Belgian artist Katrien de Blauwer’s work is on show now in London as part of a group exhibition at Cob Gallery
In the collages of Katrien de Blauwer, contradictions abound. The Belgian artist balances intimacy and anonymity in her fragmented pieces, which generally comprise found photography and tears of paper and card. “I like to think of my collages as small personal histories. A union of autobiography and impersonality where I become a neutral intermediary,” De Blauwer explains. “Without being the author, I integrate them into my own interior world, a world I’m revealing in the third person.” The fact that De Blauwer introduces her own subjectivities when creating her collages – she has said that she hardly includes images of men in her pieces because her adolescence was absent a male figure, for example – does render them personal, but in turn the lack of faces, and especially eyes, allows for a degree of objectivity, and for the viewer to relate to the work.

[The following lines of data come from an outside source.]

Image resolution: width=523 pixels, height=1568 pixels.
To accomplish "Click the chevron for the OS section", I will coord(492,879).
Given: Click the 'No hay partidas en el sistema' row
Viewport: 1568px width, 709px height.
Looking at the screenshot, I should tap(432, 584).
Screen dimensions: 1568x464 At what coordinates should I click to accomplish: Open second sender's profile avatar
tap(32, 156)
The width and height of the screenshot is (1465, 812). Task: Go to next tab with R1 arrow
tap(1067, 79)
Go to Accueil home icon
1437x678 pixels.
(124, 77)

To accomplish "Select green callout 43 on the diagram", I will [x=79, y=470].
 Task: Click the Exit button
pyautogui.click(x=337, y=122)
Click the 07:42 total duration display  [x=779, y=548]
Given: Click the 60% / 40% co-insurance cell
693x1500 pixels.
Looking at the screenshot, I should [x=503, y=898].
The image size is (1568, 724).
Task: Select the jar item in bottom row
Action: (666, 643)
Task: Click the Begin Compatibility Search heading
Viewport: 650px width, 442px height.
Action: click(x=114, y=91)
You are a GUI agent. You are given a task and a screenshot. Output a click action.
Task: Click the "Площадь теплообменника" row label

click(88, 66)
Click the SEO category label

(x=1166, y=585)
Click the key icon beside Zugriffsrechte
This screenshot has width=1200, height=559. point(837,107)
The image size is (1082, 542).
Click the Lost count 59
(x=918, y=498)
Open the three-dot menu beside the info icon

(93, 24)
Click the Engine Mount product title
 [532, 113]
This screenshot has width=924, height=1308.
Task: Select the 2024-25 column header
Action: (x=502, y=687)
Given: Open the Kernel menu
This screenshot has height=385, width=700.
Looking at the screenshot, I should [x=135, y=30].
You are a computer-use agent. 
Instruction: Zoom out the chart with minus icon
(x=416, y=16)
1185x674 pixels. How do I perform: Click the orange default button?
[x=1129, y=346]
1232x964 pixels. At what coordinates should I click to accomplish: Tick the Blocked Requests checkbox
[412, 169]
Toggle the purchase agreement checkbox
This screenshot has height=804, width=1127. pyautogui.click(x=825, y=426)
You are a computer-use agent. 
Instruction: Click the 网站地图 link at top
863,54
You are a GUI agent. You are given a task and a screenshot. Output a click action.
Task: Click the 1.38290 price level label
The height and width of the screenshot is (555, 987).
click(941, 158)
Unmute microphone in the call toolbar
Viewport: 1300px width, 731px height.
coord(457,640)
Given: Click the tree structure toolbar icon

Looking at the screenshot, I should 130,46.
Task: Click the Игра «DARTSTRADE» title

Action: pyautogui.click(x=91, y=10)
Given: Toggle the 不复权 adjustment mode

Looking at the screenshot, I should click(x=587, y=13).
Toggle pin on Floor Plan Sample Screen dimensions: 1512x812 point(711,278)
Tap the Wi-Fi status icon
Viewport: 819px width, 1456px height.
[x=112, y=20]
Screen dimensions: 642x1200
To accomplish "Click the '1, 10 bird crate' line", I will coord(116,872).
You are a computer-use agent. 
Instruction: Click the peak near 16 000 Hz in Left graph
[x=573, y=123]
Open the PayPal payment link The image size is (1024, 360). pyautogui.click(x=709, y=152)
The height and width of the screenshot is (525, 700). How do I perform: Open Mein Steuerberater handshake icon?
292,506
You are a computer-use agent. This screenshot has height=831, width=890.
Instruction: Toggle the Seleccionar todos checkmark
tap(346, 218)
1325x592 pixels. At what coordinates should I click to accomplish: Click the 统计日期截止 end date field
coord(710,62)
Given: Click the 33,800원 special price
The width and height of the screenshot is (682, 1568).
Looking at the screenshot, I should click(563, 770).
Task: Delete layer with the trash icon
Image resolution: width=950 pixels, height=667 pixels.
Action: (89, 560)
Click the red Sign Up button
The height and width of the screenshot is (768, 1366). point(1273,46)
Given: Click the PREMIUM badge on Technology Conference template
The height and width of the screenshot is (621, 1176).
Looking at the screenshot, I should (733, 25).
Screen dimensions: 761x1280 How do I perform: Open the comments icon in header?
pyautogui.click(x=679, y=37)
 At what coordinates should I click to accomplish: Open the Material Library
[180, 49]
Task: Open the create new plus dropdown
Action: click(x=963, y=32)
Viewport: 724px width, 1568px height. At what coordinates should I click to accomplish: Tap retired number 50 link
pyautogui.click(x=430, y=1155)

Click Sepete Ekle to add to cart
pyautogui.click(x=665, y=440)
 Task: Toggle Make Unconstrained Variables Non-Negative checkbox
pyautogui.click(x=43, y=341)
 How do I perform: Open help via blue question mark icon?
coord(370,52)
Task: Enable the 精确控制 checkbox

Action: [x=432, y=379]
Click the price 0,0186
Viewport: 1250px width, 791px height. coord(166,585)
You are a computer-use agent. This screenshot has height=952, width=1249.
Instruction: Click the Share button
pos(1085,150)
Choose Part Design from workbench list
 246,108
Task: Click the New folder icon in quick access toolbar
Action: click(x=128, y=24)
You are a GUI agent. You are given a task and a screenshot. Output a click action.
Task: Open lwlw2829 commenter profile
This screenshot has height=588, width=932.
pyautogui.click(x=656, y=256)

There is a recognisable style to De Blauwer’s collages, and she works on series somewhat thematically. Fleeting black and white scenes are spliced in Rendez Vous, for example, while Single Cuts offer different fragments of the same photograph compiled in a new way. The female – her body, her clothing – plays a central role in much of De Blauwer’s work, as well as scenes featuring architecture, the natural world and the domestic. Having been making work for more than 20 years, she has a vast and varied archive behind her. As part of Cob Gallery’s current group exhibition New Work Part III: Subject, De Blauwer’s recent collages are on show alongside 14 female artists, from Nina Mae Fowler and Juno Calypso to Faye Wei Wei and Alex Prager. The exhibition considers the female gaze and its relation to power dynamics within art, and many of the works “straddle the poles of attraction and repulsion”. De Blauwer’s collages – featuring white lace underwear in various crops and a woman carefully holding a rose in her fingertips – provide an intimate and almost voyeuristic look at womanhood.
New Work Part III: Subject is on at Cob Gallery, London, until November 3, 2018.